Simple practices for resilient happiness from Rick Hanson, PhD

If you're looking to make some changes but don't have much time, you may want to check out my Just One Minute course, which features 57 mini-lessons — each just a minute or two long. 

Who are you resisting?

The Practice:

Accept Them as They Are.

Why?

I admit it: whether close to home or far away, I wish some people were different. Depending on who they are, I wish they'd stop doing things like leaving cabinet doors open in our kitchen, sending me spam emails, or turning a blind eye to global warming. And I wish they'd start doing things like being friendlier toward me or spending more money on public education. Even if it doesn't affect me directly, for their own sake, I do wish that various people I care about were more energetic, less anxious, or less self-critical.

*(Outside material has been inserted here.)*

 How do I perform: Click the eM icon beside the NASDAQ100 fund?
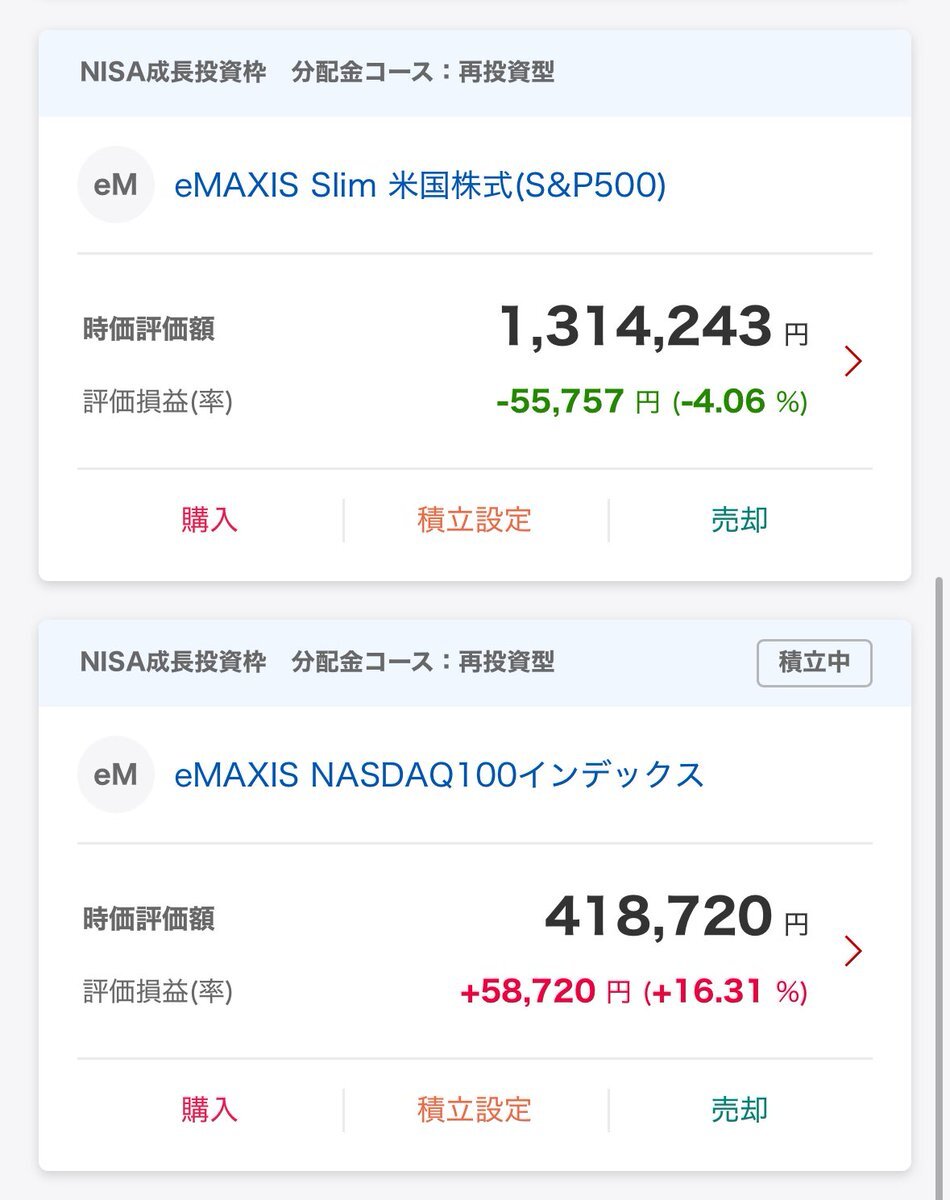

In what ways do you wish that people were different? Think about the people close to you - friends, family, mates - as well as co-workers, drivers on the highway, business people, media types, politicians, and world leaders. Think about people who are not doing their share of housework, not getting you the healthcare you need, promoting political policies that you dislike if not despise, etc., etc.


It's normal to wish that others were different, just like it's normal to wish that you, yourself, were different (e.g., thinner, richer, wiser). It's fine to try to influence others in skillful, ethical ways.


But problems come when we tip into righteousness, resistance, anger, fault-finding, badgering, or any other kind of struggle.


"Opening out” – my current focus – means relaxing into a growing sense of connection, even oneness, with all things. This is hard to do when we’re struggling with other people!


Instead, we could accept them for who they are and for who they are not.


Accepting people does not itself mean agreeing with them, approving of them, waiving your own rights, or downplaying their impact upon you. You can still take appropriate actions to protect or support yourself or others. Or you can simply let people be. Either way, you accept the reality of the other person. You may not like it, you may not prefer it, you may feel sad or angry about it, but at a deeper level, you are at peace with it. That alone is a blessing. And sometimes, your shift to acceptance can help things get better.

How?

Pick someone who is important to you. (You can do this practice with multiple people.) In your mind, out loud, or in writing, say things like these and see how you feel: “I accept you completely. Countless causes, large and small, have led you to think, speak, and act the way you do. You are who you are. I let it be. You are a fact and I accept the facts in my life. You and I are part of a larger whole that is what it is, and I accept it, too.”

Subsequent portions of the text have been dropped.